■ AIM
Write out, word for word, the lines of data from the one containing "The image size is (1043, 821)." through the one containing "Action: click(998, 29)", including both of those lines. Omit the pictures.

■ AVAILABLE RECORDS
+-------+
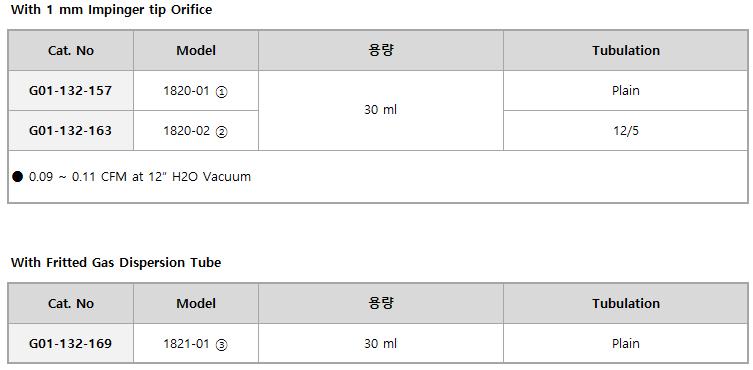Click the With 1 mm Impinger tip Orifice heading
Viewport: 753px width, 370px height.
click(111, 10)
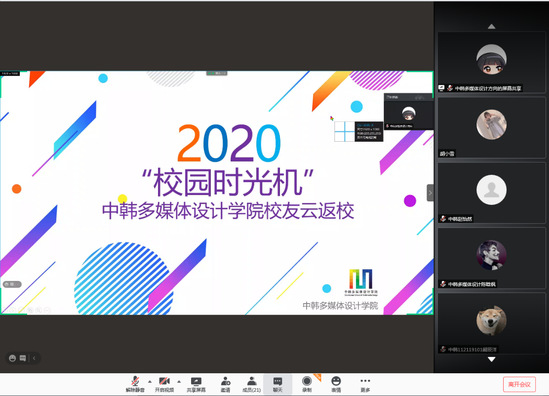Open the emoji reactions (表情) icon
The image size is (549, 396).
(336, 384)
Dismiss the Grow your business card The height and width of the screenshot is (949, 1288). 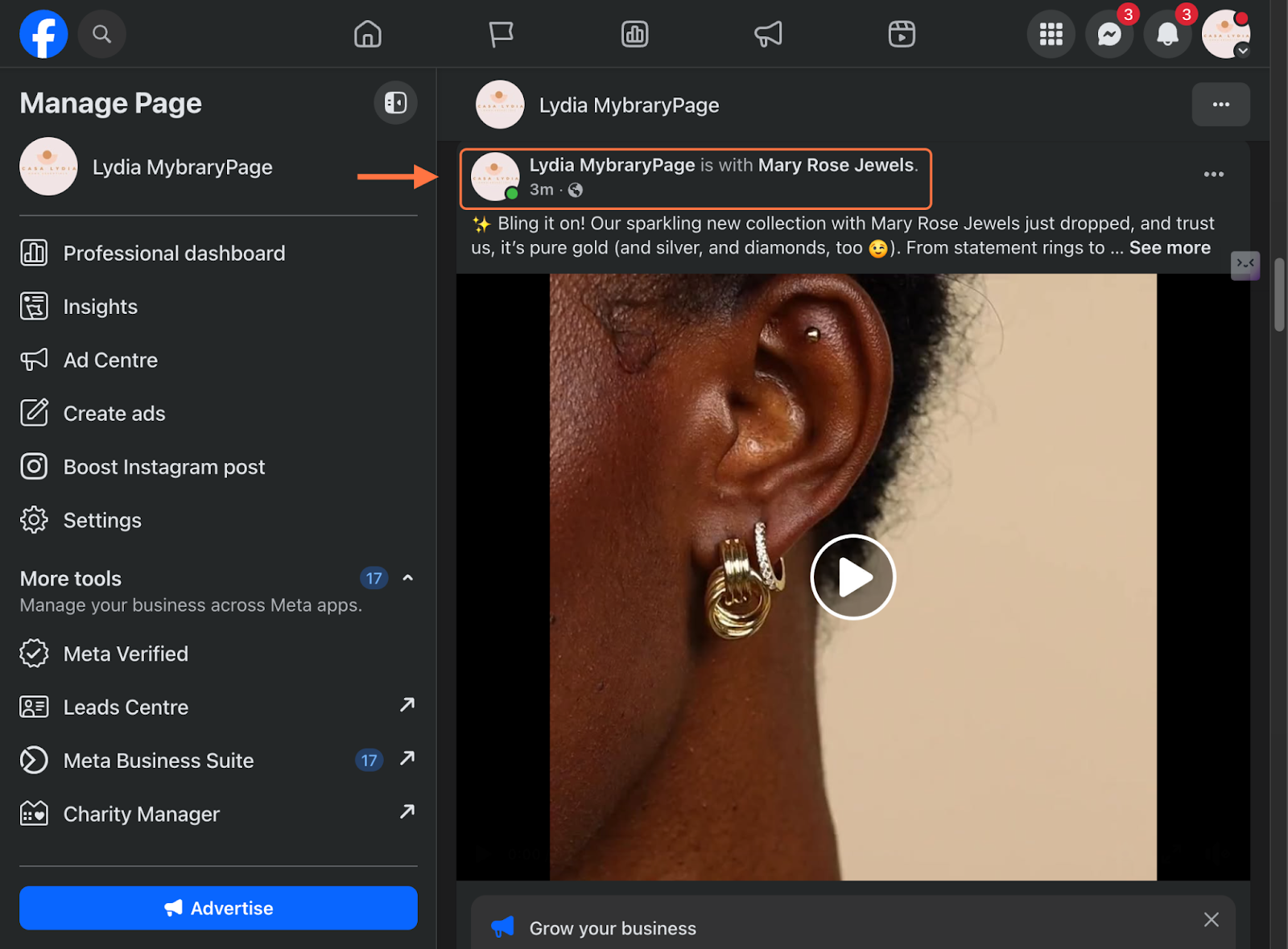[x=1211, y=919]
+-------+
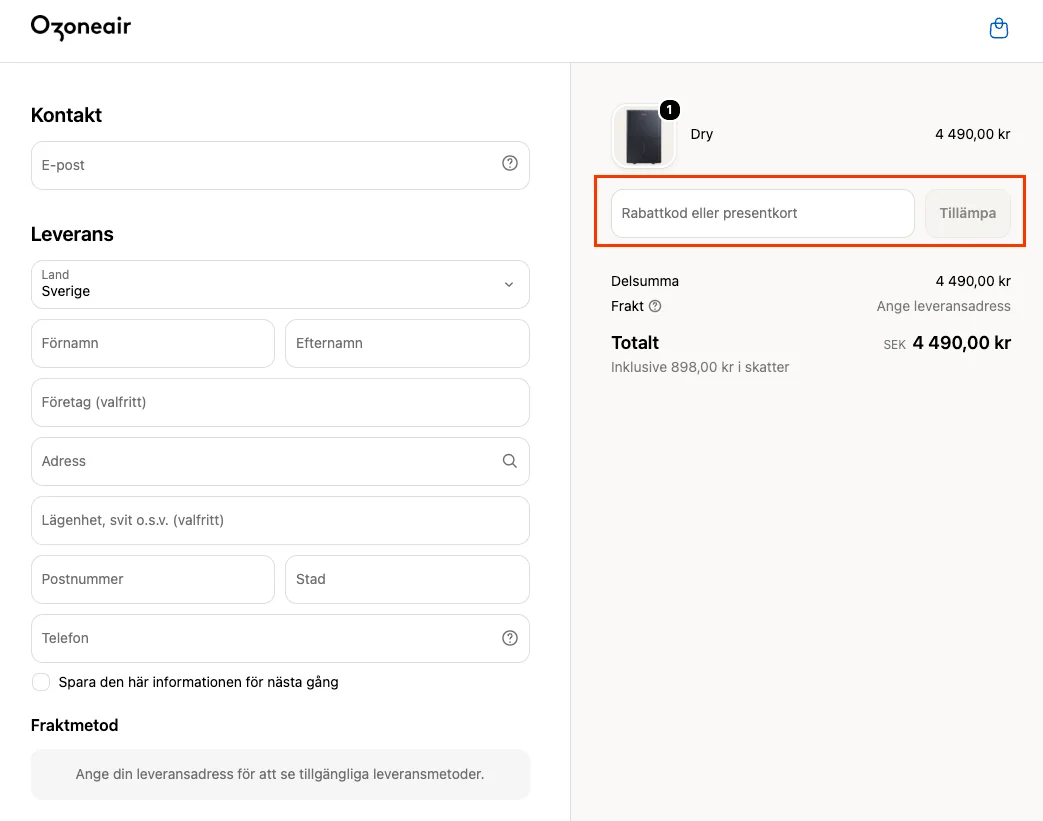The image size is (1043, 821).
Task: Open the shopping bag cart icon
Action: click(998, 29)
+-------+
■ FULL RESPONSE
The image size is (1043, 821).
Task: Open the shopping bag cart icon
Action: click(998, 29)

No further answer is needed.